This is my strategy so far.
Avoid reels/tiktok videos. Of all the trends that’s been going on lately, this is by far my least favorite. I have way less tolerance with short-term videos, especially on mobile devices. It hurts my brain after a few minutes and I get so little substance out of it, compared to its long-form counterparts.
Stay away from Facebook and X/Twitter. Quite a no-brainer, both are widely known to be filled with toxicity and hate all around. From my experience, it just isn’t worth it anymore. Four years off of X/Twitter and the only thing I missed is the few friends I’ve connected with on it.
Make email my primary communication for long-distance relationships. Long form, slow, personal and thoughtful, email checks almost all of the boxes I have for the relationships I intend on keeping. Aside from its low-key and unassuming nature, it’s also private in a way social media isn’t. I’ve had some luck on this—now… if I can convince my Messenger-loving family to do the same, I’ll be set.
Don’t turn Instagram into a diary. Every time I look back at the things I’ve posted, the ones I regret the most are the emotional-driven ones. Not because they were regretful moments in real life, on the contrary, I’m glad I had them. In retrospect, I just don’t think it was necessary to share them with strangers on the internet to that extent. It’s okay to get personal. It’s another to extend a bit of my soul to a platform that couldn’t care less.

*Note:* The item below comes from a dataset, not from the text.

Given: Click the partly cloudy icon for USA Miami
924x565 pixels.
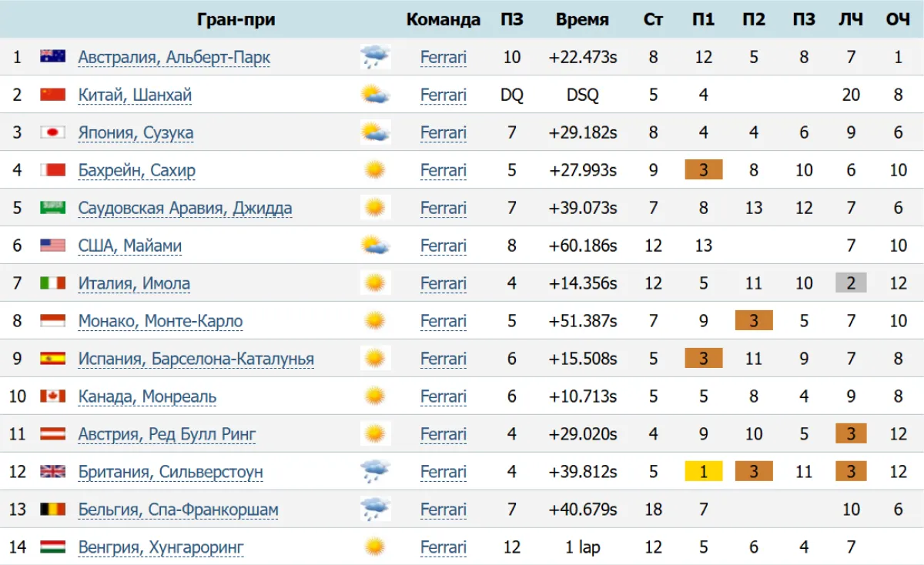Looking at the screenshot, I should (x=375, y=246).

Focus on the craft, not on the drama. This is a big one and required a bit of a mental heavy lifting. The internet is great for many things—sharing your work, your passion, your ‘thing’ is one of them. When it comes to sharing and creating content, I realized I get a lot of energy out of this and the opposite for my personal life. This is a lens I’ve been trying out in the last years and have been responsible for really making my digital life a lot more fun and satisfying.

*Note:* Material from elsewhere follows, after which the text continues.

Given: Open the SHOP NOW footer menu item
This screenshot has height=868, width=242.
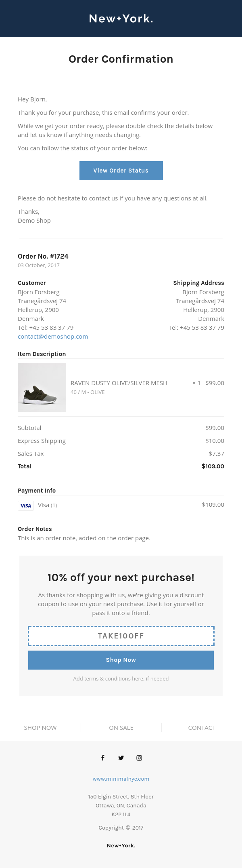Looking at the screenshot, I should point(40,727).
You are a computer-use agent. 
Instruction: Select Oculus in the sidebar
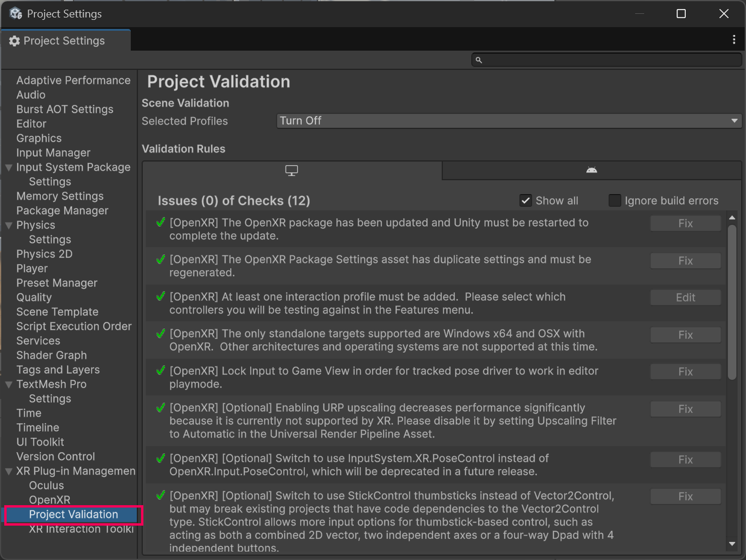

Go where the ROI is. Tech people always love saying this: If the product is free, it means you are the product. I’ve learned to accept this for a fact and I’ve understood the tradeoffs I’m making. If I have to be somewhere, there better be an advantage to it for me, like a purpose. There has to be a Return-of-Investment, not specifically in terms of finance, although this is obviously a nice outcome. ROI, in this case, can be in the forms of intellectual growth, education, luck surface, mental and emotional satisfaction and utility. Otherwise, why I am giving my precious time, money and energy away?

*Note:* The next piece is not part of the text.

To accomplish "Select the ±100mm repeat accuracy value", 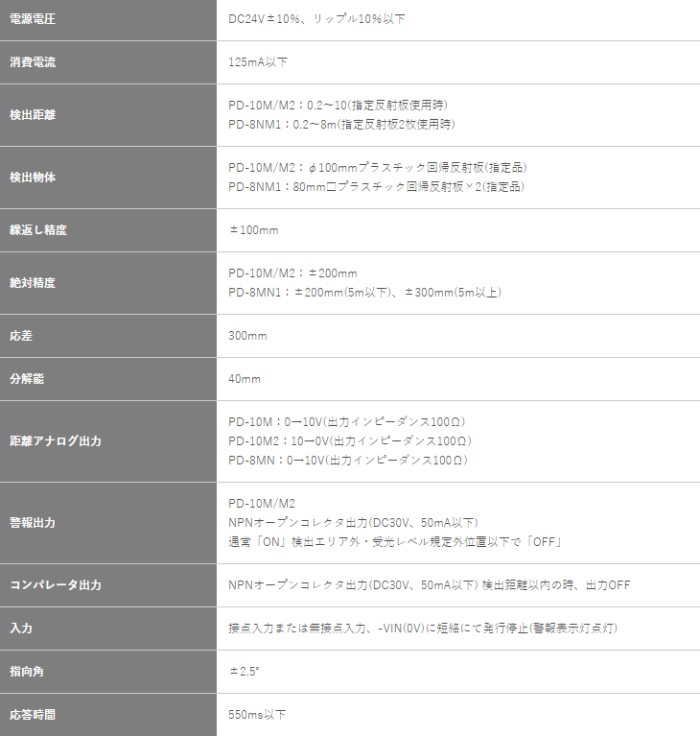I will tap(253, 230).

Consider this strategy as a beta. It’s always changing, it’s always evolving just like I am and the way I interact with the world around me. A lot of things are in disarray right now, especially for us tech workers. The lines can be extremely blurred between what is real and what isn’t.
I find that if I don’t act proactively on this, I risk drowning and losing myself in the process. My work is built on top of the internet and I don’t see that changing anytime soon. I love what I do, even the times of uncertainty.
And I look at everything I put my energy on as investments, most especially my digital life. This is just an exercise of caution, it’s way for me to protect an investment I take a lot of pride on: myself and my work.
When I started thinking about this, I was under the impression that this will be one of the best things I’ve ever do to safeguard my future. The more connected the world gets, the easier it is to get lost in it, like a fish getting caught up in a current. We shouldn’t just accept things as they are and be done with it.
We should still keep certain things as sacred as we allow it to be. Digital experiences are no different. Evaluate, reflect, discern and take action.
The internet is too great of a thing to just be a mere & mindless consumer of it.
Life is too great of a thing to just be a mere & mindless consumer of it.
Thank you for reading working title,
Nikki
If you have a spare moment, I’d love to hear your opinion on my newsletter. This will help me understand what to write about and curate better. I am also on Notes, where I post previews and premature ideas that fuel my writing streaks.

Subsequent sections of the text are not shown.